Page excerpt:
Equally, it seems to me that the teacher who quit should maybe choose her place of employment more carefully, as she seems to have crashed and indeed burned, again:

“I’m constantly on the defensive. In fact, my life has got even more interesting now because I’ve joined a school that’s a cult. They believe that their leader has insight and he believes that the entire solar system was created for human beings, and that animals and plants are the rejected parts of what would’ve been the human body that don’t belong, and the last thing to be rejected was bacteria.
And don’t bother that the fossil record goes the other way round because he had these insights through his spiritual and meditative journeys. So now I find myself out of the frying pan into the fire.”

Good plan. Well done.

Anyway, this should also serve as a wake up call to those of us who have kids at schools with a religious foundation. Do you know what your child is being taught in their “Science” lessons?

UPDATE: As per Jacques’ comment below, it looks like Emperor of the Western Cape, Helen Zille is onto this after being alerted by a very rude man on twitter.

7 thoughts on “ARGH!

  1. I would advise you to watch some Kent Hovind. Will quickly debunk the theory of macro evolution.

    Some useful info here:
    http://x-evolutionist.com/charles-darwin-described-the-problems-with-his-theory-in-his-book-origin-of-species/

    There are also documented evidence of the flaws in carbon dating:
    http://biblicalgeology.net/blog/fatal-flaw-radioactive-dating/

    If the scientific dating system and theory is disproved and flawed then how can anything else be believed?

Brief A:
According to the page excerpt, why does the school leader disregard the fact that the fossil record runs the other way round?
Brief B:
Repeat the page excerpt from "Anyway, this should" to "man on twitter.".
Brief C:
In the page excerpt's update, who is said to be onto this matter?
The saved entries after this point are separate material and have no connection to the page excerpt.

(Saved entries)
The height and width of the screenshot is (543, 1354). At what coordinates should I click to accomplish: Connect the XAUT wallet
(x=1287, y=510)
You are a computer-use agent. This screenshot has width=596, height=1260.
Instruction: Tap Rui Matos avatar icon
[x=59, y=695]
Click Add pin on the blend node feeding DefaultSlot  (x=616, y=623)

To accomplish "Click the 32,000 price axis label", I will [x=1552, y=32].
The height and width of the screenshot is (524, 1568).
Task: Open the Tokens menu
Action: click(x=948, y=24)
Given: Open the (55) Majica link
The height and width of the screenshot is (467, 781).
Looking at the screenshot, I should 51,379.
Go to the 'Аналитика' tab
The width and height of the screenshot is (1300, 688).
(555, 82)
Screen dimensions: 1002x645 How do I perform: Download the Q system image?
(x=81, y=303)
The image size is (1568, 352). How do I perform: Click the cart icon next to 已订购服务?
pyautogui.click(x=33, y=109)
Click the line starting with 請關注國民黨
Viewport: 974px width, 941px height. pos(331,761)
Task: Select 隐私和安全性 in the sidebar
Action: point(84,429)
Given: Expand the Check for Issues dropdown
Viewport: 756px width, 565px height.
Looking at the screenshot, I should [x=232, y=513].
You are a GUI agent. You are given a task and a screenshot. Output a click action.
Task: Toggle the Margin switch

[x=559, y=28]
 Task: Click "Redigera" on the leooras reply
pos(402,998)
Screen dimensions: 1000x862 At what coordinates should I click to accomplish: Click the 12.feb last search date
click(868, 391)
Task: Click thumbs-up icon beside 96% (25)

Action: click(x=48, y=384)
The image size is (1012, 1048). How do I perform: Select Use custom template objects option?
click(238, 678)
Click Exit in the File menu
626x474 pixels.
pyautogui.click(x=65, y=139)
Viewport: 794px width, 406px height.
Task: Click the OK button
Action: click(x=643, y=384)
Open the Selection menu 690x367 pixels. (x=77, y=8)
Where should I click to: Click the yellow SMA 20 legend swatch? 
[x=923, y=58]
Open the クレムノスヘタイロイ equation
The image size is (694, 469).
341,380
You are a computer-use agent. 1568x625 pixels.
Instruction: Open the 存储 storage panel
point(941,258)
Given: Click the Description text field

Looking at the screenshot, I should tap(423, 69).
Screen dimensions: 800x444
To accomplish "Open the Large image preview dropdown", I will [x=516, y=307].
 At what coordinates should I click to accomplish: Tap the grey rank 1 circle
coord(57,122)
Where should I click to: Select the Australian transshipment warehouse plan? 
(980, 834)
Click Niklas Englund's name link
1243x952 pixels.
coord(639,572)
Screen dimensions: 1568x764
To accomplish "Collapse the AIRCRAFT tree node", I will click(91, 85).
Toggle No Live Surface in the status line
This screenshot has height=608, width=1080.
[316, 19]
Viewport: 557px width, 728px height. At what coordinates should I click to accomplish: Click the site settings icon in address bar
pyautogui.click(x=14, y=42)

Written solution A:
He disregards it because his beliefs about how animals, plants and bacteria came to be came to him as insights during his spiritual and meditative journeys.

Written solution B:
Anyway, this should also serve as a wake up call to those of us who have kids at schools with a religious foundation. Do you know what your child is being taught in their “Science” lessons?

UPDATE: As per Jacques’ comment below, it looks like Emperor of the Western Cape, Helen Zille is onto this after being alerted by a very rude man on twitter.

Written solution C:
Helen Zille, the Emperor of the Western Cape, after being alerted by a very rude man on Twitter.